Dans cette ambition, le volet socio-économique est un facteur clé, car il demeure la première des préoccupations des électeurs. "Je comprends qu'il y ait beaucoup de votes conditionnés par la situation du peuple brésilien, qui a ressenti l'augmentation des prix", a déclaré Bolsonaro juste après l’annonce des résultats, notant : "nous allons maintenant mieux expliquer à la population brésilienne, en particulier les plus pauvres, la situation".
"Le second tour sera féroce. Lula affirmera, dans tous les coins du pays, sa supériorité électorale et revendiquera la victoire. Mais force est de constater que sa performance n'a pas été à la hauteur des aspirations. Pour ceux qui s'attendaient à une victoire au premier tour, les sondages n’étaient pas si proches de la réalité", a déclaré à la MAP l’expert brésilien en géopolitique et relations internationales, Marcus Vinicius de Freitas.
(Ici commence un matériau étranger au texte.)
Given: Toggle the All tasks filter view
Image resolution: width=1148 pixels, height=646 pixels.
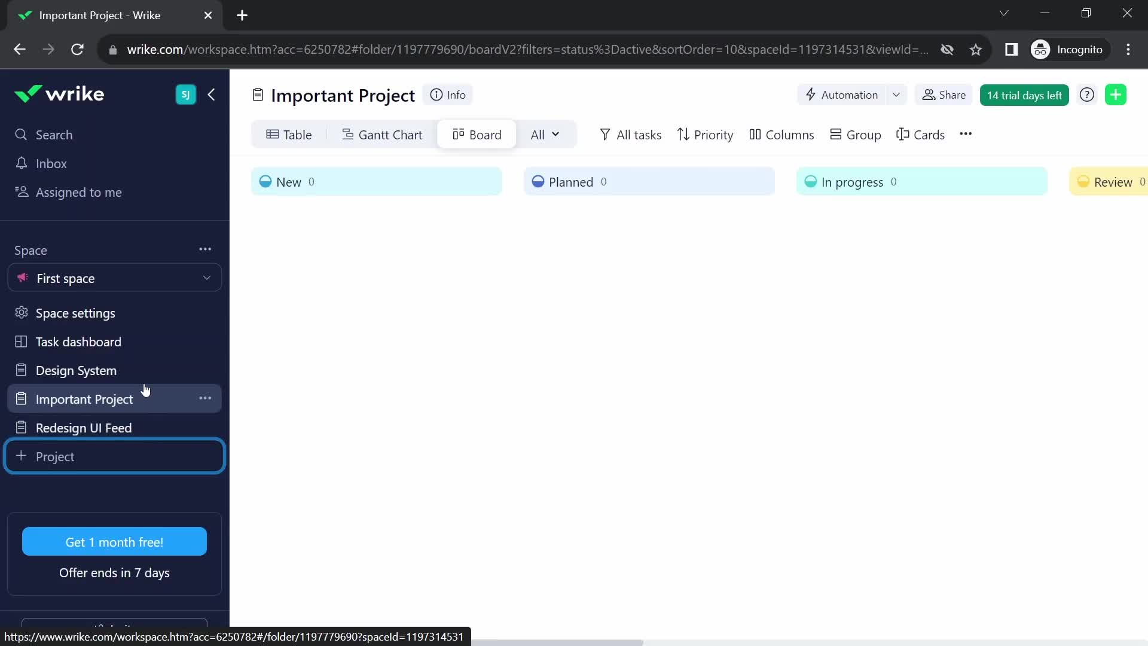Looking at the screenshot, I should 631,134.
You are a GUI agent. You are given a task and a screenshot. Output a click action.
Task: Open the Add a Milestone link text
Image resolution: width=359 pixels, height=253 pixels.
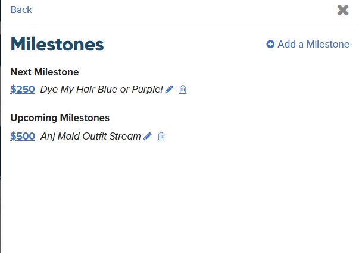tap(313, 44)
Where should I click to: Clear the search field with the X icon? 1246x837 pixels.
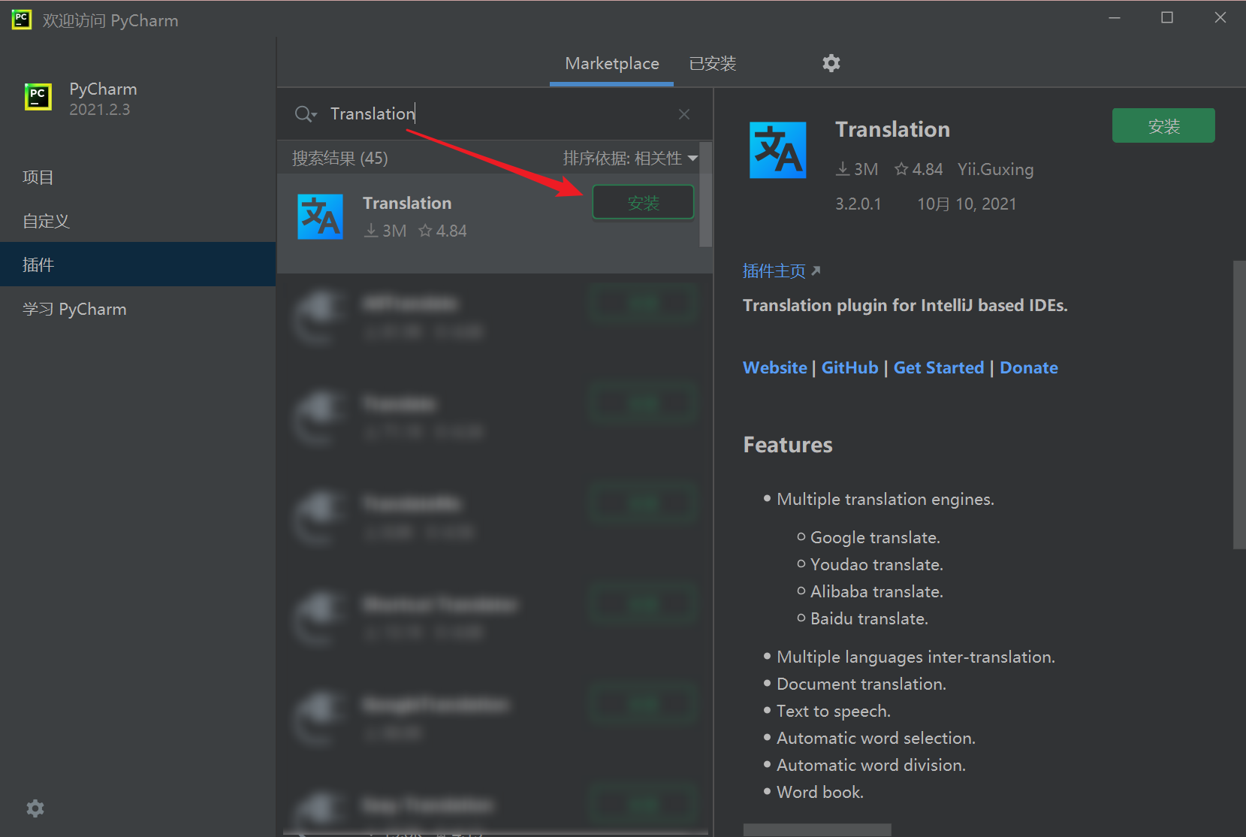(683, 114)
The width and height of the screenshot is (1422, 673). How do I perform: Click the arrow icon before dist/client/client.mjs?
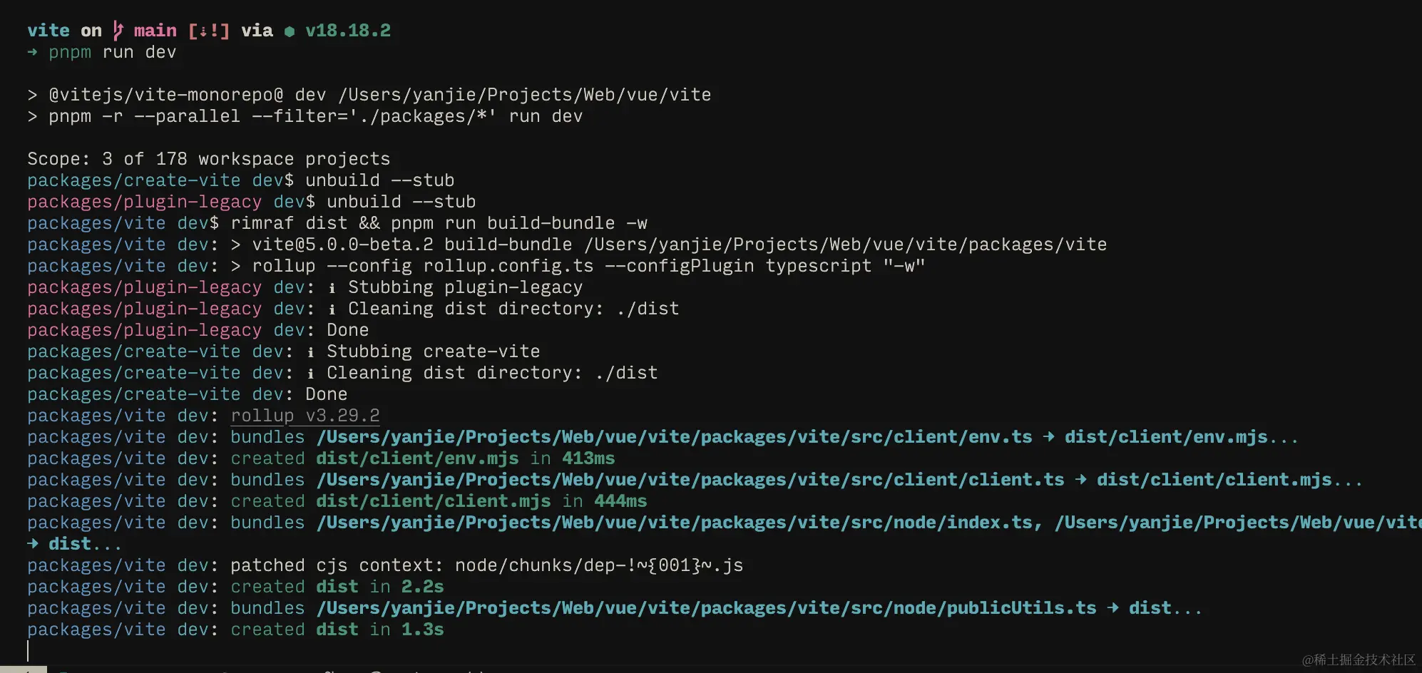click(x=1080, y=480)
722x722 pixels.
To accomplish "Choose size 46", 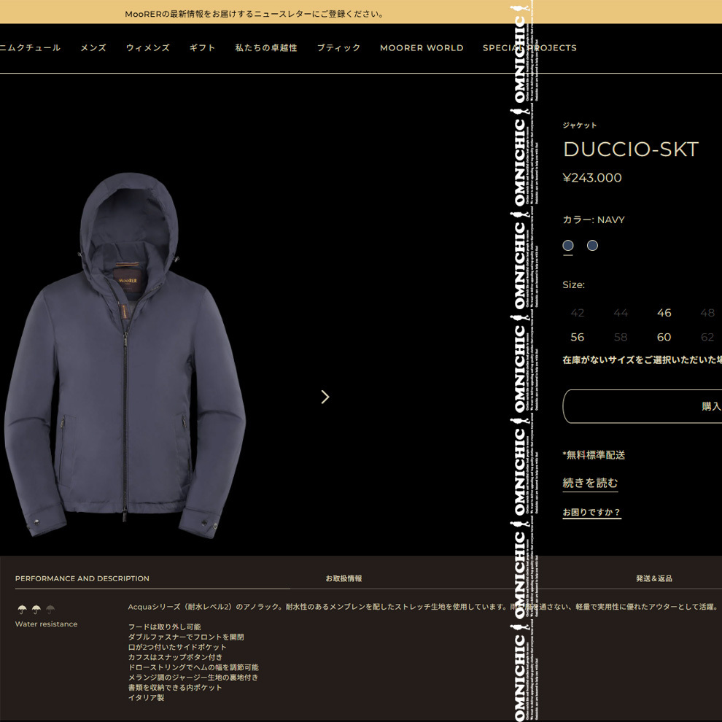I will click(664, 313).
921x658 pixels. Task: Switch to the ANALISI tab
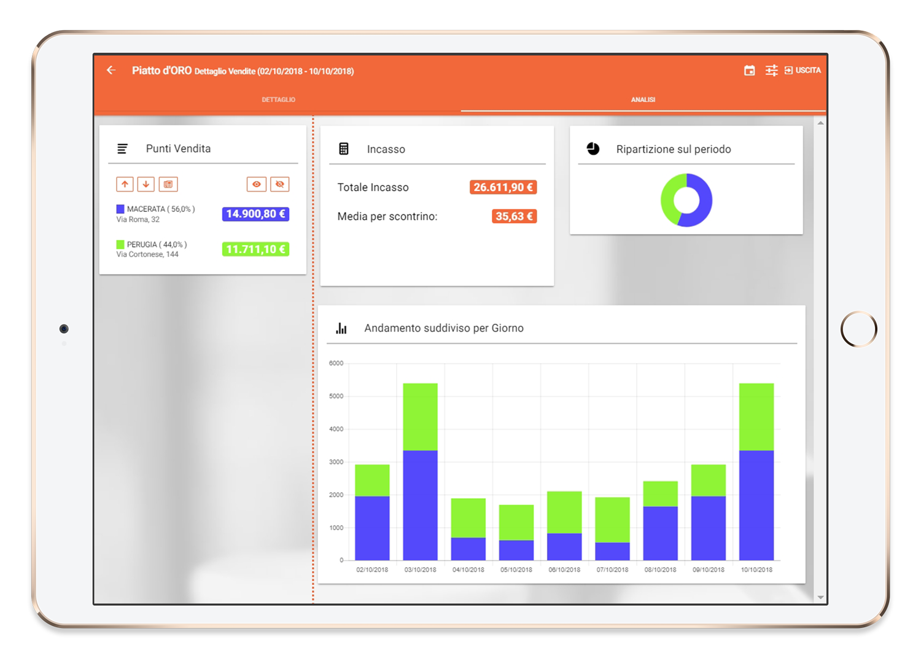tap(643, 100)
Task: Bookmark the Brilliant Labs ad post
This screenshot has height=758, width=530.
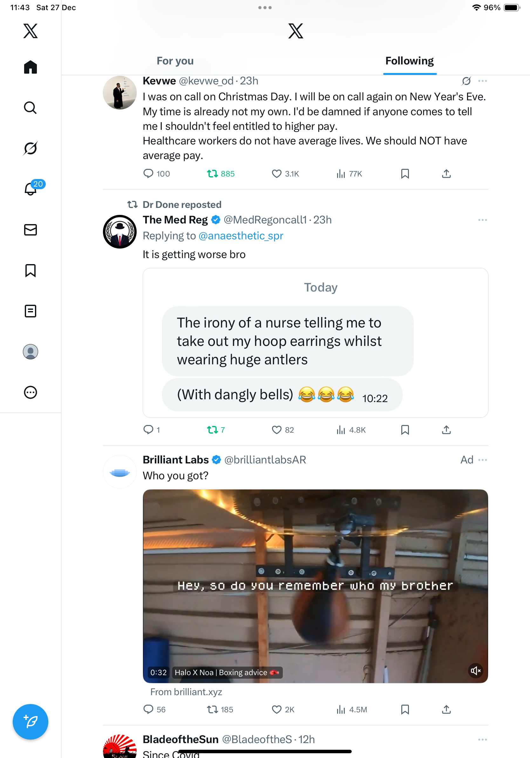Action: click(405, 709)
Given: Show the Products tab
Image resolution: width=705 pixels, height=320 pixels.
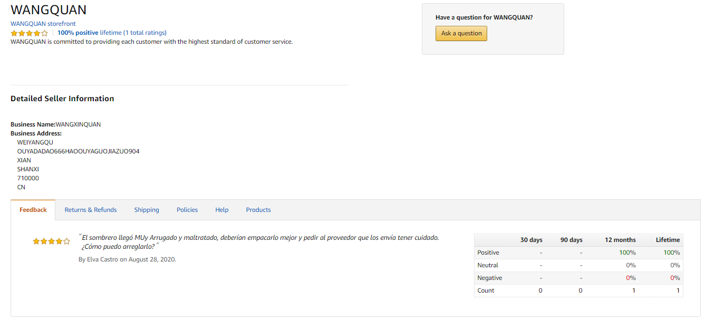Looking at the screenshot, I should pos(258,210).
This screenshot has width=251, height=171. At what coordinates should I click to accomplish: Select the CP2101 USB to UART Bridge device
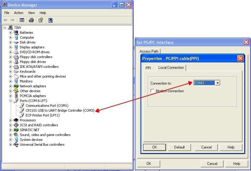60,110
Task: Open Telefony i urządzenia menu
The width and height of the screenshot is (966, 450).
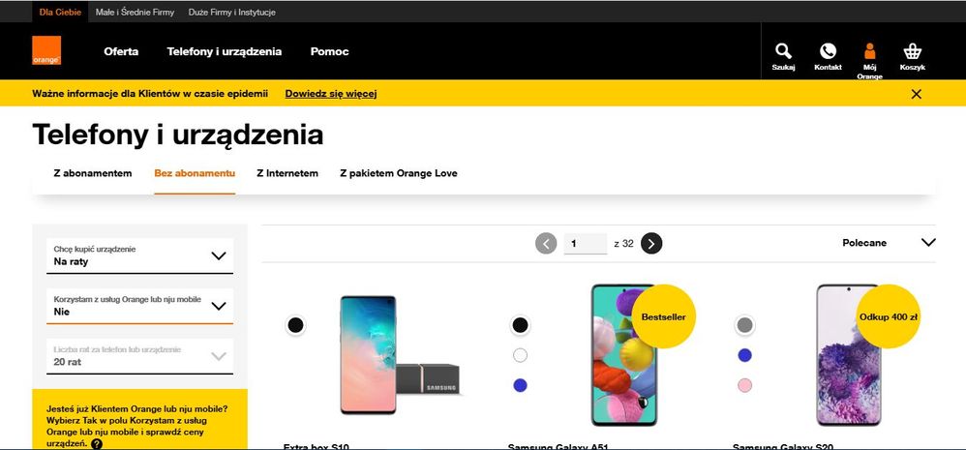Action: [x=225, y=51]
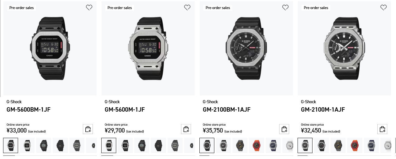
Task: Toggle wishlist heart on GM-2100M-1AJF
Action: pyautogui.click(x=384, y=7)
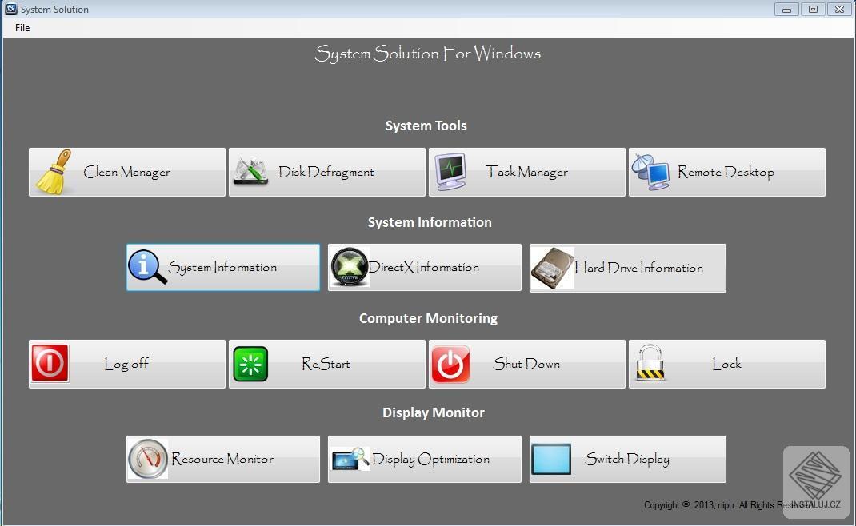
Task: Open Task Manager via its monitor icon
Action: pos(450,171)
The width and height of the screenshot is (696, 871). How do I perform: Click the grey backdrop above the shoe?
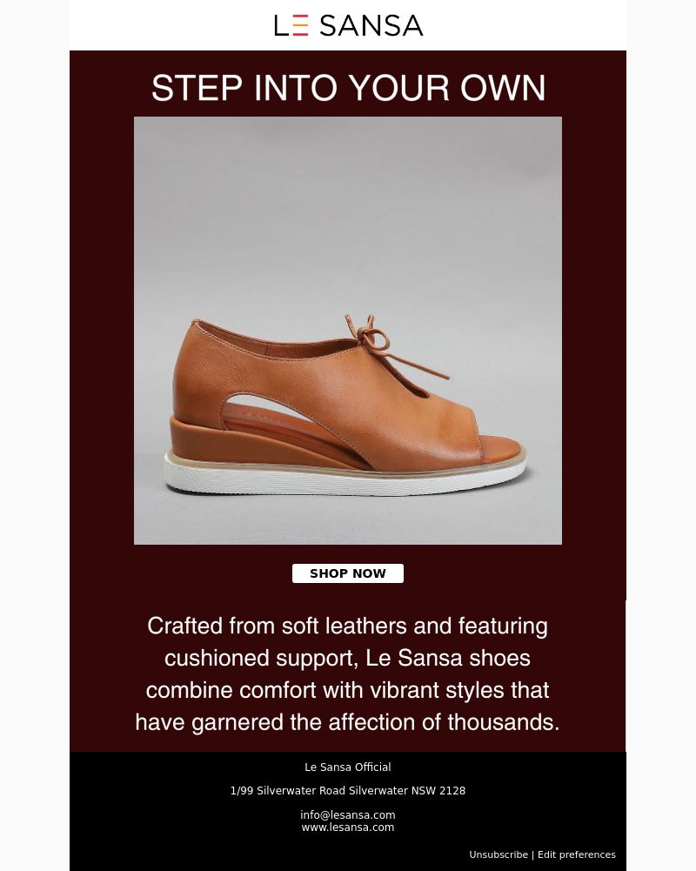tap(348, 211)
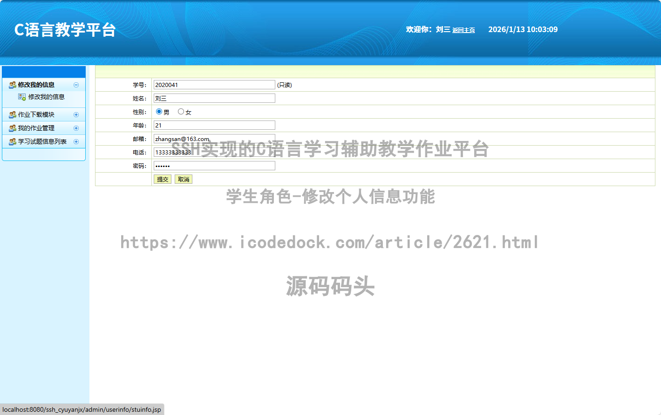Viewport: 661px width, 415px height.
Task: Expand the 学习试题信息列表 sidebar section
Action: pos(76,141)
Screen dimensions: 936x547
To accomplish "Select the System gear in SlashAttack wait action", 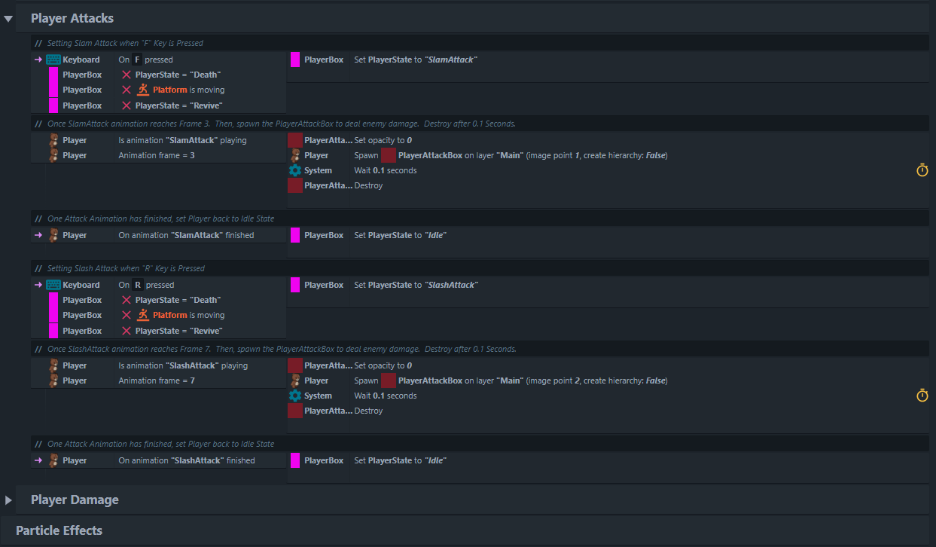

Pour lui, Bolsonaro est aussi dans une situation compliquée. "La façon dont a été gérée la pandémie fait des ravages à ce stade. Une bonne partie de l'électorat reste très marquée par la façon d’agir du président", a-t-il expliqué.
Ainsi, d’ici le 30 octobre, il s’agira d’une course contre la montre pour étoffer les bases électorales y compris dans les camps adverse et dans des états clé qui peuvent faire la différence.
M. De Freitas estime que "la Polarisation sera accentuée d’ici là. Bolsonaro devra agir plus intensément même dans les abords du Parti des travailleurs et concentrer ses efforts dans l'État de Minas, un État clé dans l’histoire des élections brésiliennes, qui doit être conquis pour éviter le retour de Lula au pouvoir".
Les présidentielles, a-t-il poursuivi, ont peut être montré qu’une partie de l'électorat semble bien plus préoccupée par le discours de Jair Bolsonaro que par les graves accusations de corruption contre Lula da Silva.
Au niveau de l’élection des gouverneurs, plusieurs proches de Bolsonaro l’on emporté, comme à Minas Gerais, au District fédéral et à Rio de Janeiro. L’expert brésilien souligne que cela augure d’une longue vie au "bolsonarisme" qui peut se consolider même au-delà du deuxième tour présidentiel.
La deuxième bataille sera une conquête par la séduction et la dénonciation. Si Bolsonaro va se concentrer sur le bilan de son gouvernement, notamment avec l’embellie de ces derniers mois, Lula va continuer à rappeler les progrès réalisé durant ses deux mandats à la présidence.
L’universitaire brésilien, Altair de Sousa Maia, souligne que Bolsonaro s’en est finalement bien sorti après les effets de la pandémie et de la guerre en Ukraine, en retrouvant la croissance et en réduisant significativement le chômage.
"Ce bilan du président Bolsonaro, un pays aux comptes équilibrés, sortant indemne du revers économique de la pandémie, à l'inflation maîtrisée et au redressement soutenu, peut être un véritable atout", a-t-il expliqué.
Jusqu’ici au moins, le leader de la droite aura tenu tête à Lula qui a construit une large coalition et qui était donné gagnant dès le premier tour.
Rien n’est acquis pour le moment. Pour connaitre leur président, les Brésiliens devront patienter encore quatre semaines, durant lesquelles le suspense demeurera entier.